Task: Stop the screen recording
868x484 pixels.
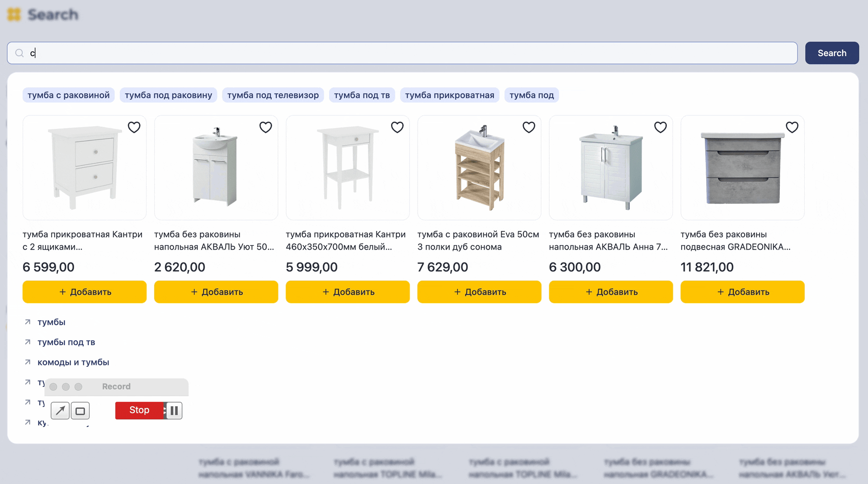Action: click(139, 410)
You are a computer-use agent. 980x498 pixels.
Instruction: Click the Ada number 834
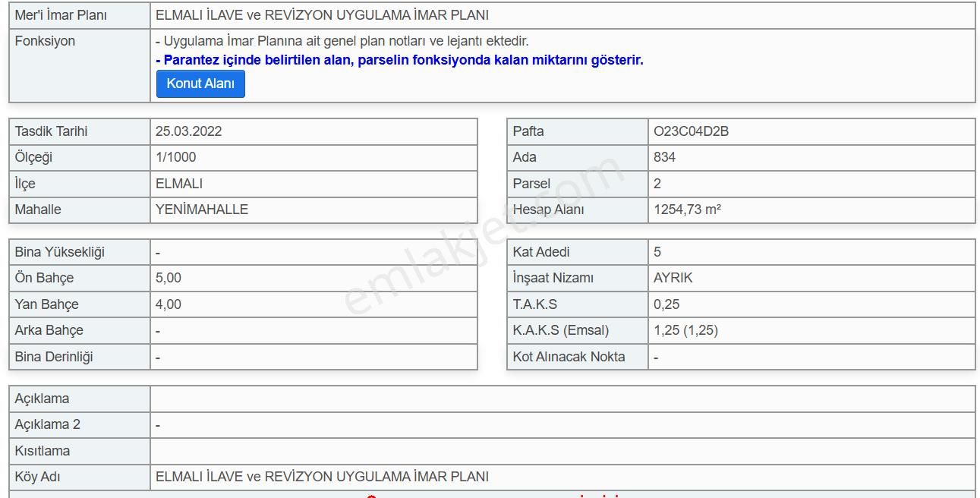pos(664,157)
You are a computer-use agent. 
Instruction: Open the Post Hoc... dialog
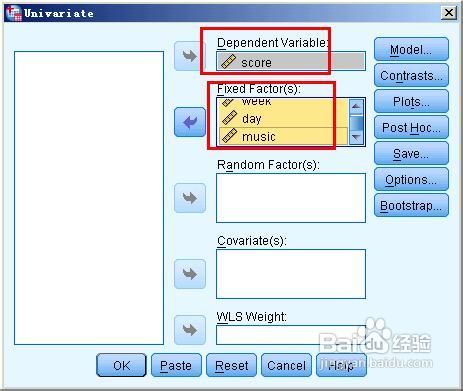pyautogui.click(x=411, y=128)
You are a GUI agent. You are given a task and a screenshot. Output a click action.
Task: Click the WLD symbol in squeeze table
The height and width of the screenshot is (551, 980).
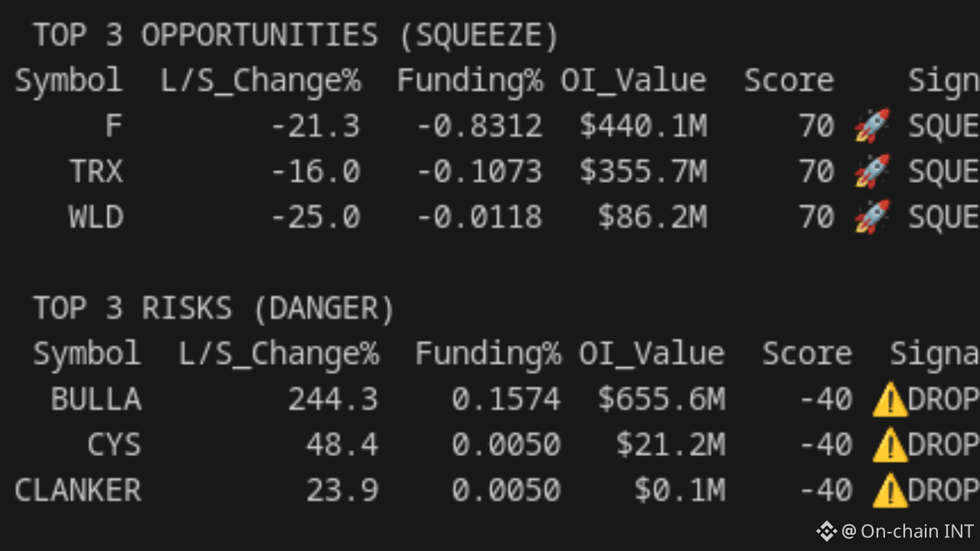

■ Exercise objective: Nothing but an exact copy of the data above, minus its pictures, should appear in the response.

■ Exercise solution:
Task: Stop the screen recording
868x484 pixels.
Action: click(139, 410)
You are a computer-use agent. 980x498 pixels.
Instruction: Click the Ada number 834
pos(664,157)
You are a computer-use agent. 
Instruction: Open the Post Hoc... dialog
pyautogui.click(x=411, y=128)
You are a GUI agent. You are given a task and a screenshot. Output a click action.
Task: Click the WLD symbol in squeeze table
The height and width of the screenshot is (551, 980).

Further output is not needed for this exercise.